Source data.

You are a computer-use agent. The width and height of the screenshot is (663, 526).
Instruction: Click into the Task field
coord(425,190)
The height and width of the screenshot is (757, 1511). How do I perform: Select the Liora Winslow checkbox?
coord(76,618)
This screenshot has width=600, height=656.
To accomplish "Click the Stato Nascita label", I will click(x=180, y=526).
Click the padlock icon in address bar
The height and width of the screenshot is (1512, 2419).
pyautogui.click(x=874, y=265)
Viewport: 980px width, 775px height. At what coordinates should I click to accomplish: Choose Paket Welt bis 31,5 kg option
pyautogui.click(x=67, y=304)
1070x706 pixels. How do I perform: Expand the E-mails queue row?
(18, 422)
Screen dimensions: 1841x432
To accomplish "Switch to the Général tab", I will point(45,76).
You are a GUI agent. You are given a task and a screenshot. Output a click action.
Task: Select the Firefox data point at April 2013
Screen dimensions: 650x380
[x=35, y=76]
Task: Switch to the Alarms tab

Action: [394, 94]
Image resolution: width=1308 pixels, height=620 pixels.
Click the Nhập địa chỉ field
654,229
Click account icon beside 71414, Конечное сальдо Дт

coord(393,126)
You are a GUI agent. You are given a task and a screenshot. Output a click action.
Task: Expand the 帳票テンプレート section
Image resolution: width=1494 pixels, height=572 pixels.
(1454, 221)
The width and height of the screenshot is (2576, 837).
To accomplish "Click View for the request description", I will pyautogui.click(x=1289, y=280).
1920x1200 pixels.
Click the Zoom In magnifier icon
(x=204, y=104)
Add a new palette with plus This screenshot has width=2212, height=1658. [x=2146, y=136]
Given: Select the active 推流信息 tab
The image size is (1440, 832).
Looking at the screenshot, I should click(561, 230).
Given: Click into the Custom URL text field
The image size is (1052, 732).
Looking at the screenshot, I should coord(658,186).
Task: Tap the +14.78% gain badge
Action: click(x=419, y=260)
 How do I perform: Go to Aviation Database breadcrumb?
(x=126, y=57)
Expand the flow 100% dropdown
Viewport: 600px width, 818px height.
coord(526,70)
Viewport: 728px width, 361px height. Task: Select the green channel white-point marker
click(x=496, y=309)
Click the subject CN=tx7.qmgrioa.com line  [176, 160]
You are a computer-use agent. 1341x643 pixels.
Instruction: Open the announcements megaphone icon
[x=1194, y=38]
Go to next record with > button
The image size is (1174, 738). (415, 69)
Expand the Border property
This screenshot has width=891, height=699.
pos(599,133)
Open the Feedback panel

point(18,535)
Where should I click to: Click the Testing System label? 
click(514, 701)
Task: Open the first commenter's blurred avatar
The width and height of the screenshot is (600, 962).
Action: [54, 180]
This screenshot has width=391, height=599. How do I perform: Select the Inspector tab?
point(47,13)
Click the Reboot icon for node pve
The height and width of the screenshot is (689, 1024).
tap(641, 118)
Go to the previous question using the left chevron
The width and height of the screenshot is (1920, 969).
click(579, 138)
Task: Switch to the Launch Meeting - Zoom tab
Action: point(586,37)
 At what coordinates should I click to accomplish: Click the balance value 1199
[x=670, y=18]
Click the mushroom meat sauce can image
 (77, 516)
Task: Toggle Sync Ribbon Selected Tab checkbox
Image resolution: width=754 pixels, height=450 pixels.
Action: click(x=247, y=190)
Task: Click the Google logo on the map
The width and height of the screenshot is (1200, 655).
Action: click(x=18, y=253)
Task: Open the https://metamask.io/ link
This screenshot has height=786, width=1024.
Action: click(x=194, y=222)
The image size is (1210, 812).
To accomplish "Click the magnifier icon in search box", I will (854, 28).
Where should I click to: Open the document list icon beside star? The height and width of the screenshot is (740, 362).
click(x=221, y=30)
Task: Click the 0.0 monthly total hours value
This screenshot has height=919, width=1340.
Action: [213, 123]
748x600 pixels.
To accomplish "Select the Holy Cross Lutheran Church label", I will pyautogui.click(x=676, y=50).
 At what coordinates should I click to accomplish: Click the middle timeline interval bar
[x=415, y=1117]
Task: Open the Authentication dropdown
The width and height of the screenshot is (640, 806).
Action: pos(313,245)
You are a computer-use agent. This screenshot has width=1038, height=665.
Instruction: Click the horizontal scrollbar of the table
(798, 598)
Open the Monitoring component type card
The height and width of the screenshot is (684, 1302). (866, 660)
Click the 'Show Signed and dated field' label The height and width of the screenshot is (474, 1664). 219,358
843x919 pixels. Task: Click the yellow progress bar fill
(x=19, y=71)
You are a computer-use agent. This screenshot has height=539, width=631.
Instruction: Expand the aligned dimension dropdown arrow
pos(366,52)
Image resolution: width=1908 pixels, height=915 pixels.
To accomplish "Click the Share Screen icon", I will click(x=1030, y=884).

Instructions for the task. Return every line above exactly as it stands.

Reply.
You are a computer-use agent. The width and height of the screenshot is (663, 526).
Instruction: Click into the Task field
coord(425,190)
The height and width of the screenshot is (757, 1511). How do I perform: Select the Liora Winslow checkbox?
coord(76,618)
This screenshot has width=600, height=656.
To accomplish "Click the Stato Nascita label", I will click(x=180, y=526).
Click the padlock icon in address bar
The height and width of the screenshot is (1512, 2419).
pyautogui.click(x=874, y=265)
Viewport: 980px width, 775px height. At what coordinates should I click to accomplish: Choose Paket Welt bis 31,5 kg option
pyautogui.click(x=67, y=304)
1070x706 pixels. How do I perform: Expand the E-mails queue row?
(18, 422)
Screen dimensions: 1841x432
To accomplish "Switch to the Général tab", I will point(45,76).
You are a GUI agent. You are given a task and a screenshot. Output a click action.
Task: Select the Firefox data point at April 2013
Screen dimensions: 650x380
[x=35, y=76]
Task: Switch to the Alarms tab

Action: [394, 94]
Image resolution: width=1308 pixels, height=620 pixels.
Click the Nhập địa chỉ field
654,229
Click account icon beside 71414, Конечное сальдо Дт

coord(393,126)
You are a GUI agent. You are given a task and a screenshot. Output a click action.
Task: Expand the 帳票テンプレート section
Image resolution: width=1494 pixels, height=572 pixels.
(1454, 221)
The width and height of the screenshot is (2576, 837).
To accomplish "Click View for the request description", I will pyautogui.click(x=1289, y=280).
1920x1200 pixels.
Click the Zoom In magnifier icon
(x=204, y=104)
Add a new palette with plus This screenshot has width=2212, height=1658. [x=2146, y=136]
Given: Select the active 推流信息 tab
The image size is (1440, 832).
Looking at the screenshot, I should click(561, 230).
Given: Click into the Custom URL text field
The image size is (1052, 732).
Looking at the screenshot, I should coord(658,186).
Task: Tap the +14.78% gain badge
Action: click(x=419, y=260)
 How do I perform: Go to Aviation Database breadcrumb?
(x=126, y=57)
Expand the flow 100% dropdown
Viewport: 600px width, 818px height.
coord(526,70)
Viewport: 728px width, 361px height. Task: Select the green channel white-point marker
click(x=496, y=309)
Click the subject CN=tx7.qmgrioa.com line  [176, 160]
You are a computer-use agent. 1341x643 pixels.
Instruction: Open the announcements megaphone icon
[x=1194, y=38]
Go to next record with > button
The image size is (1174, 738). (415, 69)
Expand the Border property
This screenshot has width=891, height=699.
pos(599,133)
Open the Feedback panel

point(18,535)
Where should I click to: Click the Testing System label? 
click(514, 701)
Task: Open the first commenter's blurred avatar
The width and height of the screenshot is (600, 962).
Action: [54, 180]
This screenshot has width=391, height=599. How do I perform: Select the Inspector tab?
point(47,13)
Click the Reboot icon for node pve
The height and width of the screenshot is (689, 1024).
tap(641, 118)
Go to the previous question using the left chevron
The width and height of the screenshot is (1920, 969).
click(579, 138)
Task: Switch to the Launch Meeting - Zoom tab
Action: point(586,37)
 At what coordinates should I click to accomplish: Click the balance value 1199
[x=670, y=18]
Click the mushroom meat sauce can image
 (77, 516)
Task: Toggle Sync Ribbon Selected Tab checkbox
Image resolution: width=754 pixels, height=450 pixels.
Action: click(x=247, y=190)
Task: Click the Google logo on the map
The width and height of the screenshot is (1200, 655).
Action: click(x=18, y=253)
Task: Open the https://metamask.io/ link
This screenshot has height=786, width=1024.
Action: click(x=194, y=222)
The image size is (1210, 812).
To accomplish "Click the magnifier icon in search box", I will (854, 28).
Where should I click to: Open the document list icon beside star? The height and width of the screenshot is (740, 362).
click(x=221, y=30)
Task: Click the 0.0 monthly total hours value
This screenshot has height=919, width=1340.
Action: [213, 123]
748x600 pixels.
To accomplish "Select the Holy Cross Lutheran Church label", I will pyautogui.click(x=676, y=50).
 At what coordinates should I click to accomplish: Click the middle timeline interval bar
[x=415, y=1117]
Task: Open the Authentication dropdown
The width and height of the screenshot is (640, 806).
Action: pos(313,245)
You are a computer-use agent. This screenshot has width=1038, height=665.
Instruction: Click the horizontal scrollbar of the table
(798, 598)
Open the Monitoring component type card
The height and width of the screenshot is (684, 1302). (866, 660)
Click the 'Show Signed and dated field' label The height and width of the screenshot is (474, 1664). 219,358
843x919 pixels. Task: Click the yellow progress bar fill
(x=19, y=71)
You are a computer-use agent. This screenshot has height=539, width=631.
Instruction: Expand the aligned dimension dropdown arrow
pos(366,52)
Image resolution: width=1908 pixels, height=915 pixels.
To accomplish "Click the Share Screen icon", I will click(x=1030, y=884).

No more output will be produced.